A natural key is a piece of data (one or more columns of an entity) that uniquely identify that entity, and distinguish it from any other row in the table. The advantage of natural keys is that they exist already, and one does not need to introduce a new "unnatural" value to the data schema. One of the difficulties in choosing a natural key is that just about any natural key one can think of has the potential to change. Because they have business meaning, natural keys are effectively coupled to the business, and they may need to be reworked when business 312H requirements change.An example of such a change in clinical trials data would be the addition of a position or location that becomes a key in a new study, but wasn't collected in previous studies.

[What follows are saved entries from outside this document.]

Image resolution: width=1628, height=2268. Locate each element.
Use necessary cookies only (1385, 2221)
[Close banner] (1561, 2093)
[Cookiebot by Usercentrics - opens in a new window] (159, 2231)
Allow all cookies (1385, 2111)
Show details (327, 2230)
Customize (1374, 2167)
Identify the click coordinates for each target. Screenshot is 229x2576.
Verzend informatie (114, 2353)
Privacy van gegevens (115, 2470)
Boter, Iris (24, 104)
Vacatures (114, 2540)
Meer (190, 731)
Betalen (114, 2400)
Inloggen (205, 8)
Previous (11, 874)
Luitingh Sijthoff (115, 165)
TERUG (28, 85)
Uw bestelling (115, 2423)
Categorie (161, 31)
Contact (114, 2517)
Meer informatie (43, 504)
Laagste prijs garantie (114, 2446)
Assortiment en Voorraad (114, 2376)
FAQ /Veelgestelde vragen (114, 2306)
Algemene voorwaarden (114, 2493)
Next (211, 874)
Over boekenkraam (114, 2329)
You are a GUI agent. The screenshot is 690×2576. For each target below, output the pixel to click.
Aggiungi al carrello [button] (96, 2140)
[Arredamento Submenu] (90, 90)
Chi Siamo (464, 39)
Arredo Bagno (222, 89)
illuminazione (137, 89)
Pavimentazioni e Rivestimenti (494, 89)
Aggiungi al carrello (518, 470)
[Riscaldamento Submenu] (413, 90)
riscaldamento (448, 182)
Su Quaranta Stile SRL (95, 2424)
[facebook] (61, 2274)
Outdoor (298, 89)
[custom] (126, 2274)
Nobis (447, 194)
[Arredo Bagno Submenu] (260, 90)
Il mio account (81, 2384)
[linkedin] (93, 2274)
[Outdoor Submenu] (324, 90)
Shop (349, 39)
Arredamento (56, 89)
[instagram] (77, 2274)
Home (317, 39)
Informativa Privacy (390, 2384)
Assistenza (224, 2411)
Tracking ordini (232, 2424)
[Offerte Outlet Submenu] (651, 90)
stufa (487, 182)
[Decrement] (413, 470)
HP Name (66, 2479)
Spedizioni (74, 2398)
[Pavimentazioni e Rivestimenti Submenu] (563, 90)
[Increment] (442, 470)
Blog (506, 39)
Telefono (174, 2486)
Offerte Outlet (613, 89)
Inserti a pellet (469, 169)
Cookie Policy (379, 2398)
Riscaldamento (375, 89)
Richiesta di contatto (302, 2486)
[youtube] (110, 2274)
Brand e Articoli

A surrogate key is a single-part, artificially established identifier for a record. Surrogate key assignment is a special case of derived data, one where a portion of the primary key is derived. A surrogate key is immune to changes in business needs. In addition, the key depends on only one field, so it's compact. A common way of deriving surrogate key values is to assign integer values sequentially. The –SEQ variable in the SDTM datasets is an example of a surrogate key for most datasets; in some instances, however, –SEQ might be a part of a natural key as a replacement for what might have been a key (e.g. a repeat sequence number) in the sponsor's database

3.2.1.2 CDISC Submission Value-Level Metadata

In general, the CDISC V3.x Findings data models are closely related to normalized, relational data models in a vertical structure of one record per observation. Since the V3.x data structures are fixed, sometimes information that might have appeared as columns in a more horizontal (denormalized) structure in presentations and reports will instead be represented as rows in an SDTM Findings structure. Because many different types of observations are all presented in the same structure, there is a need to provide additional metadata to describe the expected differences that differentiate, for example, hematology lab results from serum chemistry lab results in terms of data type, standard units and other attributes.

For example, the Vital Signs data domain could contain subject records related to diastolic and systolic blood pressure, height, weight, and body mass index (BMI). These data are all submitted in the normalized SDTM Findings structure of one row per vital signs measurement. This means that there could be five records per subject (one for each test or measurement) for a single visit or time point, with the parameter names stored in the Test Code/Name variables, and the parameter values stored in result variables. Since the unique Test Code/Names could have different attributes (i.e., different origins, roles, and definitions) there would be a need to provide value-level metadata for this information.

The value-level metadata should be provided as a separate section of the Case Report Tabulation Data Definition Specification (Define-XML). This information, which historically has been submitted as a pdf document named "define.pdf", should henceforth be submitted in an XML format. For details on the CDISC specification for submitting define.xml, see http://www.cdisc.org/define-xml

3.2.2 Conformance

Conformance with the SDTMIG Domain Models is minimally indicated by:

Following the complete metadata structure for data domains
Following SDTMIG domain models wherever applicable
Using SDTM-specified standard domain names and prefixes where applicable
Using SDTM-specified standard variable names
Using SDTM-specified variable labels for all standard domains
Using SDTM-specified data types for all variables
Following SDTM-specified controlled terminology and format guidelines for variables, when provided
Including all collected and relevant derived data in one of the standard domains, special-purpose datasets, or general-observation-class structures
Including all Required and Expected variables as columns in standard domains, and ensuring that all Required variables are populated
Ensuring that each record in a dataset includes the appropriate Identifier and, Timing variables, as well as a Topic variable
Conforming to all business rules described in the CDISC Notes column and general and domain-specific assumptions.